_About this task_
Please set down, exactly, the line with "Where should I" and all lines that follow it through the end of the records below.

_Information supplied_
--- START ---

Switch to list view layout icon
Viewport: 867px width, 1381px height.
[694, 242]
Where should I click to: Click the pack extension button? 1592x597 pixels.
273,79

--- END ---

_Answer for the task_
Where should I click to: Click the pack extension button? 1592x597 pixels.
273,79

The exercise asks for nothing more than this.